A failed request is manageable.
A request that never resolves is not.
If roughly 10 percent of agent calls are stalling, this is not a model issue. It’s an orchestration layer problem.
Here’s the practical fix path.
First, enforce a global hard timeout.
The entire agent execution lifecycle must have a strict cap. For example, 20 seconds. If exceeded, terminate execution and return a 504 or 503. No request should remain open indefinitely.
Second, add a worker watchdog.
If a request is open beyond threshold and the worker is idle or blocked, kill the container. Zombie workers should never stay in rotation.

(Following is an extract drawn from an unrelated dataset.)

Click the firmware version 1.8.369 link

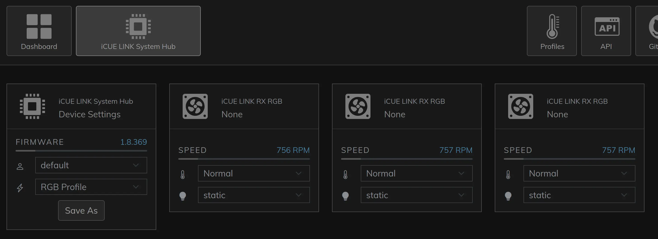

Third, enforce tool-level timeouts.
Most hangs happen inside tool chains. Agent calls tool, tool calls model, model calls tool again. Every tool invocation must have its own timeout, catch block, and guaranteed resolution path. No unresolved promises.
Fourth, implement proper load shedding.
If queue depth exceeds safe capacity, return 503 immediately. Do not accept work that cannot be processed. Accepting and hanging is worse than rejecting.
Fifth, add a circuit breaker around downstream model calls.
If latency spikes or failure rates increase, trip the breaker. Stop routing traffic to the unstable dependency and return a degraded error instead of cascading stalls.
Sixth, log the full request lifecycle.
Track ingress, queue time, worker assignment, model start, model end, and response return. If a request hangs, one of those timestamps will be missing. That’s the failure layer.
Seventh, remove unhealthy workers aggressively.
Fail health checks early. Do not allow partially degraded containers to continue receiving traffic.
Bottom line.
Hanging requests are an execution layer design flaw.
Errors are acceptable.
Time-boxed failures are acceptable.
Indefinite silence is not.
The fastest stabilisation move is simple:
Implement a global execution timeout and guarantee a structured error response on failure. That alone eliminates hanging behaviour while deeper issues are investigated.
Sharing this constructively from someone building production systems on top of this stack.